One solution would be to rename the rasters from raster.1
.. raster.1000 ... to raster.00001 .. raster.01000 ...,
e. g. (in Sh):
GRASS> g.mlist type=rast pattern=raster.\* \
| sed -e 's/\([0-9]\+\)$/ \1/' \
| (while read pfx num ; do \
padded="$(printf %5d "$num")" \
g.rename rast="${pfx}${num}","${pfx}${padded}" \
done)
(The script is probably worth wrapping in a Sh script file.)
[...]
goldneaa wrote:
I have a quick question about the usage of d.slide.show. Right now I
am able to create a slide show for my raster files. Two problems I am
having so far is that my rasters are out of order. I know that when I
bring them in they are bringing them in in alphabetical order.
Example. raster.1,raster.10,raster100,raster1000,raster.1001. But
this is not the way I want them presented in my show. I need the
raters just to move from 1-1560. Is there a tool that will order my
rasters in this format for presentation in the show.
try this patch:
sort -n -k2 -t.
(sorts numerically instead of alphabetically, sorts on the second field
[delimited by a "."])
Index: d.slide.show
RCS file:
/home/grass/grassrepository/grass6/scripts/d.slide.show/d.slide.show,v
retrieving revision 1.13
diff -u -r1.13 d.slide.show
--- d.slide.show 17 Jun 2007 10:18:08 -0000 1.13
+++ d.slide.show 17 Jul 2007 05:42:49 -0000
@@ -175,7 +175,8 @@
then
continue
fi
- for i in MASK `ls cell/$PREFIX* 2> /dev/null`
+# for i in MASK `ls cell/$PREFIX* 2> /dev/null`
+ for i in MASK `ls cell/$PREFIX* | sort -n -k2 -t.`
do
i=`echo $i | sed 's/cell\///'`
if [ ! $i = "MASK" ]
but maybe that hits the max command line buffer of 4096 chars recently
seen in the csh thread??
The typical solution to this problem is to name the files (maps) as
raster.0001, raster.0002, ..., raster.1560.
e.g., to rename maps using awk + printf("%04d"):
#!/bin/sh
for MAP in `g.mlist pattern="raster.*"` ; do
NEW_NAME=`echo "$MAP" | awk -F. '{printf("%s.%04d", $1, $2)}'`
#echo "[$MAP] -> [$NEW_NAME]"
g.rename "$MAP,$NEW_NAME"
done
Second, between my raster files a white screen pops up and has
lettering from the file extension of my raster files. Is there a way
for the slideshow to simply just run through the rasters without
this interuption.
? No idea. What's the command line you are using? across=1 and down=1?
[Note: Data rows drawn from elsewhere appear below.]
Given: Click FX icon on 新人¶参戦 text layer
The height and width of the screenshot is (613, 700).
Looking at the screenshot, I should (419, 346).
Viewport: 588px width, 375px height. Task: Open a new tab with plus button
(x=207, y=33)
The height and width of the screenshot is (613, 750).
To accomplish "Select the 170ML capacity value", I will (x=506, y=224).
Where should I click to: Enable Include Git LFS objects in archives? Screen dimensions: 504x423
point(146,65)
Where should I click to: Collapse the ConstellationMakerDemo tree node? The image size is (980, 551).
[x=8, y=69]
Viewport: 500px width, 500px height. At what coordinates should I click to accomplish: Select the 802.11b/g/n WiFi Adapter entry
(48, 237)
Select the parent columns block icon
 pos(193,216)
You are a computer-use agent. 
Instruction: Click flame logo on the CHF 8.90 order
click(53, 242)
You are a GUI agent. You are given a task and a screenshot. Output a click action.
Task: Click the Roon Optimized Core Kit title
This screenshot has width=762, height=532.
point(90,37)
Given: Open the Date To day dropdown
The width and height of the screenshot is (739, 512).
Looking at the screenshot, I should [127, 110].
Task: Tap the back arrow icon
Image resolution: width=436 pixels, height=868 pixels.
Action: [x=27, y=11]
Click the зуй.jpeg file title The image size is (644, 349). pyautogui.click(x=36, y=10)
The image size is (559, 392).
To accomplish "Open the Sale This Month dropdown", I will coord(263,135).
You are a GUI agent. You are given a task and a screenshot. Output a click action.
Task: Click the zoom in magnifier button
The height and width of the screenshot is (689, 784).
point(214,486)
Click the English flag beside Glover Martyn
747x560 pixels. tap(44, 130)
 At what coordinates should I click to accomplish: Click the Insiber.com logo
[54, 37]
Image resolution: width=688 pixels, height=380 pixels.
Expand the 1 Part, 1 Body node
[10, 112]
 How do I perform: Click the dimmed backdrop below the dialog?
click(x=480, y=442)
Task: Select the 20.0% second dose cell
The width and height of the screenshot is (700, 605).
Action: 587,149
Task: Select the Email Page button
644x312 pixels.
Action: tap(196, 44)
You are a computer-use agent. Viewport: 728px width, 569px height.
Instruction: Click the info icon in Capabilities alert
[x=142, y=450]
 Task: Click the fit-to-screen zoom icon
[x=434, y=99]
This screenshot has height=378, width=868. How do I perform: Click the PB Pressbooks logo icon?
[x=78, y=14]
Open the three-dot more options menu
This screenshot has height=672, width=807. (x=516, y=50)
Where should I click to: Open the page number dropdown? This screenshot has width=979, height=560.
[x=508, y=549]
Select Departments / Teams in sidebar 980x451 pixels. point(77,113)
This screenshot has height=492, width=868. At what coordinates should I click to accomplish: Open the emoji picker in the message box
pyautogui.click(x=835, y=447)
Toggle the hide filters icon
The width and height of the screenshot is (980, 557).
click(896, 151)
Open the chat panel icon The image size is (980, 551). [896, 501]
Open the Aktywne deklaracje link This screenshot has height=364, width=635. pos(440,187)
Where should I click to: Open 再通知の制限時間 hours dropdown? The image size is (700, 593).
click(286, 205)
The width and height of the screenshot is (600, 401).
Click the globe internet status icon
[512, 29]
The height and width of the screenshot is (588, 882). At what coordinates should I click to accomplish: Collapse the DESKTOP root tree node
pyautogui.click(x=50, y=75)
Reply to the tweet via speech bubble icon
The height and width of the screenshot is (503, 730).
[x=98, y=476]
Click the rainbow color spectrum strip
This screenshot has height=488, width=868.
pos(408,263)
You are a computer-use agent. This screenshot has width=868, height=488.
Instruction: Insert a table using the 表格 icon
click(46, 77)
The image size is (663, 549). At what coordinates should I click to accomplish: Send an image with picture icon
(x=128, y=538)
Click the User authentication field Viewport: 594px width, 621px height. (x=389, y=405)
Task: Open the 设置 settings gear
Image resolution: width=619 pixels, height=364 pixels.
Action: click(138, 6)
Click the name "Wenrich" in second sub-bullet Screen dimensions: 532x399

It writes "$MAPNAME in $MAPSET" text in a caption at the bottom..?
You might also try xganim for the slideshow. (didn't Glynn write a
tcl replacement for this a while back?)
Also r.out.mpeg is there and http://grass.gdf-hannover.de/wiki/Movies
Hamish
Hamish <hamish_nospam@yahoo.com> writes:
[...]
> - for i in MASK `ls cell/$PREFIX* 2> /dev/null`
> +# for i in MASK `ls cell/$PREFIX* 2> /dev/null`
> + for i in MASK `ls cell/$PREFIX* | sort -n -k2 -t.`
> do
> i=`echo $i | sed 's/cell\///'`
> if [ ! $i = "MASK" ]
[...]
> The typical solution to this problem is to name the files (maps) as
> raster.0001, raster.0002, ..., raster.1560.
> e.g., to rename maps using awk + printf("%04d"):
> #!/bin/sh
> for MAP in `g.mlist pattern="raster.*"` ; do
> NEW_NAME=`echo "$MAP" | awk -F. '{printf("%s.%04d", $1, $2)}'`
> #echo "[$MAP] -> [$NEW_NAME]"
> g.rename "$MAP,$NEW_NAME"
> done
The sed and gawk are mostly interchangeable for the small tasks.
What I'd really like to suggest is to use
COMMAND | while read VARIABLE ; do ... done
loop instead of the currently used
for VARIABLE in `COMMAND` ; do ... done
one, since the former isn't subject to any command line length
limits and, besides, makes the code look better (especially if
one is to have a long pipeline as the COMMAND.)